*** Begin section ***

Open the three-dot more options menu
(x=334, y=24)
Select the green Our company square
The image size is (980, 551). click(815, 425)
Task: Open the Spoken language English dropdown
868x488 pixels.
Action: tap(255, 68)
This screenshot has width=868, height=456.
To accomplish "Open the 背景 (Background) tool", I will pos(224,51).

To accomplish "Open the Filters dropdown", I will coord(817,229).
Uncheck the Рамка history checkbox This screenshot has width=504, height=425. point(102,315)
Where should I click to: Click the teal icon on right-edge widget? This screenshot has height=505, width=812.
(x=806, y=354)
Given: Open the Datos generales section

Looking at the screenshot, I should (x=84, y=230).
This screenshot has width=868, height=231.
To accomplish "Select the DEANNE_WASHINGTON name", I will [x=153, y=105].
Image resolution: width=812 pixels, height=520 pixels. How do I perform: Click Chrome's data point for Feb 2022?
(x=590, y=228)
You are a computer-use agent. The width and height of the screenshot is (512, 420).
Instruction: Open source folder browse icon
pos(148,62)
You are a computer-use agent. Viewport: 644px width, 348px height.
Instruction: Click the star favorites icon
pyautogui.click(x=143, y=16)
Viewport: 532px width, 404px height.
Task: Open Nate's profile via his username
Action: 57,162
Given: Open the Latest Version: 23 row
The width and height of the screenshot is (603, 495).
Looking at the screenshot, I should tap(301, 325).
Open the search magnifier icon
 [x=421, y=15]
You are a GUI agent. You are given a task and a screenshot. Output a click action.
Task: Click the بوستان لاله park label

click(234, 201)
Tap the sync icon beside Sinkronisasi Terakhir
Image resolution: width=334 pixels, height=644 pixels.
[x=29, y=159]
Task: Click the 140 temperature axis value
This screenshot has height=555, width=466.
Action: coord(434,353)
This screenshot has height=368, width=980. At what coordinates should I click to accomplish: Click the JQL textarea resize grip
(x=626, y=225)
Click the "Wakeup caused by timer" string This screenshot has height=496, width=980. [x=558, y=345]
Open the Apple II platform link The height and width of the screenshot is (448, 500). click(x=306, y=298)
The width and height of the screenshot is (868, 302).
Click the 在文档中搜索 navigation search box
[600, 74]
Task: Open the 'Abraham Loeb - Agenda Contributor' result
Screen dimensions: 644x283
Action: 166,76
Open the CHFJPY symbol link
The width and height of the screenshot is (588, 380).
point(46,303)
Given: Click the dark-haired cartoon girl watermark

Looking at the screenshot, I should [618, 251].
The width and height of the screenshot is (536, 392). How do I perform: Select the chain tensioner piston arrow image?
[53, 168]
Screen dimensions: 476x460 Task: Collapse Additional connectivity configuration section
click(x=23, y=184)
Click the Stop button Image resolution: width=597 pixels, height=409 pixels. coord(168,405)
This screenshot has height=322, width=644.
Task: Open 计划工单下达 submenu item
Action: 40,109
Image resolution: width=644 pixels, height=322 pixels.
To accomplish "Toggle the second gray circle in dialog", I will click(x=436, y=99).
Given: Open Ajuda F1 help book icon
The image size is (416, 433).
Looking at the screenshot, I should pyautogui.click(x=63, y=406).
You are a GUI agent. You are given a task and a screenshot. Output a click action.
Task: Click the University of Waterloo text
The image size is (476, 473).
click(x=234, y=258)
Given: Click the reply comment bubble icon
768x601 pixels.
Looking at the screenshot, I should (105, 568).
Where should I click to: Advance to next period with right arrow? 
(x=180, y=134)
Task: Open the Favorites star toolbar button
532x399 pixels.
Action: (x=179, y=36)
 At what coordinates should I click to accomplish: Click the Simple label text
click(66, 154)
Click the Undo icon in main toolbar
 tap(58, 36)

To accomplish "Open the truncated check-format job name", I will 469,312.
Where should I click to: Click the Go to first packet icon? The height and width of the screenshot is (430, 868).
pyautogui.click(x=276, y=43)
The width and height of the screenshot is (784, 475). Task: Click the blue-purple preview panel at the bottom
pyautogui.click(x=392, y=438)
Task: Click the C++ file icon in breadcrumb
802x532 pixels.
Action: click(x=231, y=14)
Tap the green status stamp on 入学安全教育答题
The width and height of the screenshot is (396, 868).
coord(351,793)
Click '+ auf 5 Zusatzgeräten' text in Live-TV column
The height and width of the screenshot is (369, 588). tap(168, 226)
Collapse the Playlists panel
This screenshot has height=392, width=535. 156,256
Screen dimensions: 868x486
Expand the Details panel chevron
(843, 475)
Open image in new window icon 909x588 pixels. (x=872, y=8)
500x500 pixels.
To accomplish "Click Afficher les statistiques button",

*** End section ***

Aim of the exercise: Among the records, find all lines that include the string "will" and return them.

Solved exercise:
To accomplish "Open the 背景 (Background) tool", I will pos(224,51).
To accomplish "Open the Filters dropdown", I will coord(817,229).
To accomplish "Select the DEANNE_WASHINGTON name", I will [x=153, y=105].
To accomplish "Toggle the second gray circle in dialog", I will click(x=436, y=99).
To accomplish "Open the truncated check-format job name", I will 469,312.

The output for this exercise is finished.